The sheer weight of information that’s out there is the major challenge. And of course, it’s open to everyone to see, whether that’s competitors or media outlets – or even our readers and consumers. As a media company, you ask: what is your role in that? As we’ve seen with President Trump and other influencers, people can now go directly to their audience through social media to cut out the “middleman,” so we have to make our contribution on top the purest exchange of information and be more useful to our readers in terms of analysis, context, and opinion.

How has your relationship with PR firms changed as the number and variety of communication platforms continues to proliferate?

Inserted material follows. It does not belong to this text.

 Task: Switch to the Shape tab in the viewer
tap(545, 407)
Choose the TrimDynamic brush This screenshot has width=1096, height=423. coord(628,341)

We are in a unique position because we deal with PR firms in terms of them being PR firms, but it’s also the subject we write about, so it’s a two-way relationship. It’s all about relationships at the end of the day. Someone who is sending out hundreds of emails or does a “smile and dial” is not going to have as productive a relationship as a dialogue based on real knowledge, preparation, or relevance. As always, reporters get annoyed when they’re spammed with totally irrelevant pitches or inaccurate information. If you see something from someone you trust or you know, you’re much more likely to open that email. It’s all about the relationships.

What is the most interesting trend that you expect in 2018?

Mobile is the biggest trend in terms of delivering our content and also the way PR people communicate. If you look at some of the most innovative media start-ups, like Axios for example, the spin-off from Politico, that channel is totally optimized for mobile and is a “mobile-first” platform. It’s really in tune with modern consumption needs and trends, because if you think about the way that people consume information now, I’d say 60-70% of it is on a mobile device. I don’t think enough people have tailored the way they communicate – whether they’re in PR or media – to that channel, but Axios definitely has. At PRWeek, we recognize this trend and are doing our part. For example, we have optimized our daily Breakfast Briefing for mobile, and I imagine most people who consume it will do so on a mobile device.

The other trend is how AI and machine learning is going to impact not just journalism, but also marketing and communications. PRWeek did a special issue last year on AI and the impact on communications that picked up on some of the trends, and there are already newsrooms that have been driven by AI, especially in the sports and financial sectors. That’s going to develop more – we are seeing it come into PR and marketing as well as far as providing and crunching data and doing some of the menial tasks.

What’s the most interesting thing in your office?

We have an interesting piece of art by David Finn (founder of Ruder Finn). We honored him at our Hall of Fame in 2015, and he’s quite an accomplished artist. He produced a piece using colored paperclips that is displayed here.